Nothing in the data may be altered; copy it all exactly.

(Recorded data)
________________

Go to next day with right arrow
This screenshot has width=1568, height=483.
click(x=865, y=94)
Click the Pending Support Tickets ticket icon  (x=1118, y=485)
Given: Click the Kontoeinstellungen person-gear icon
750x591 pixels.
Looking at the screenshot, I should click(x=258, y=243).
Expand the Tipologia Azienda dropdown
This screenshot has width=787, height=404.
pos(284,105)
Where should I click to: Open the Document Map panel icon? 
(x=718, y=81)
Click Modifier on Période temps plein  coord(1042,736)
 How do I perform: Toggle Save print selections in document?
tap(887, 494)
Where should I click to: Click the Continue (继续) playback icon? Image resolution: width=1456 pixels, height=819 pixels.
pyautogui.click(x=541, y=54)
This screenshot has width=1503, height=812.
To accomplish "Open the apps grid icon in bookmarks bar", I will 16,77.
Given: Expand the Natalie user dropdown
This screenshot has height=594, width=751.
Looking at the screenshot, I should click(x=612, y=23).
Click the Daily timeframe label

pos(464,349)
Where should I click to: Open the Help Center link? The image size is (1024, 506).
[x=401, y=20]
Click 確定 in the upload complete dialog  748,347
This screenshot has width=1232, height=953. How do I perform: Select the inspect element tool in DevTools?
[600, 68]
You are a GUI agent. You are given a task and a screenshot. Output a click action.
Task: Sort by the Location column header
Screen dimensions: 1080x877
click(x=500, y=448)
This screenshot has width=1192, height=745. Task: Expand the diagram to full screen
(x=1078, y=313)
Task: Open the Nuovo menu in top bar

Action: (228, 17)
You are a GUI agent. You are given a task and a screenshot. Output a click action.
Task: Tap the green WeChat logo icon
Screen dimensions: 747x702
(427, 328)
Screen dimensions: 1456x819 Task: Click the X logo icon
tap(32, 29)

________________

(Task output)
Go to next day with right arrow
This screenshot has width=1568, height=483.
click(x=865, y=94)
Click the Pending Support Tickets ticket icon  (x=1118, y=485)
Given: Click the Kontoeinstellungen person-gear icon
750x591 pixels.
Looking at the screenshot, I should click(x=258, y=243).
Expand the Tipologia Azienda dropdown
This screenshot has width=787, height=404.
pos(284,105)
Where should I click to: Open the Document Map panel icon? 
(x=718, y=81)
Click Modifier on Période temps plein  coord(1042,736)
 How do I perform: Toggle Save print selections in document?
tap(887, 494)
Where should I click to: Click the Continue (继续) playback icon? Image resolution: width=1456 pixels, height=819 pixels.
pyautogui.click(x=541, y=54)
This screenshot has width=1503, height=812.
To accomplish "Open the apps grid icon in bookmarks bar", I will 16,77.
Given: Expand the Natalie user dropdown
This screenshot has height=594, width=751.
Looking at the screenshot, I should click(x=612, y=23).
Click the Daily timeframe label

pos(464,349)
Where should I click to: Open the Help Center link? The image size is (1024, 506).
[x=401, y=20]
Click 確定 in the upload complete dialog  748,347
This screenshot has width=1232, height=953. How do I perform: Select the inspect element tool in DevTools?
[600, 68]
You are a GUI agent. You are given a task and a screenshot. Output a click action.
Task: Sort by the Location column header
Screen dimensions: 1080x877
click(x=500, y=448)
This screenshot has width=1192, height=745. Task: Expand the diagram to full screen
(x=1078, y=313)
Task: Open the Nuovo menu in top bar

Action: (228, 17)
You are a GUI agent. You are given a task and a screenshot. Output a click action.
Task: Tap the green WeChat logo icon
Screen dimensions: 747x702
(427, 328)
Screen dimensions: 1456x819 Task: Click the X logo icon
tap(32, 29)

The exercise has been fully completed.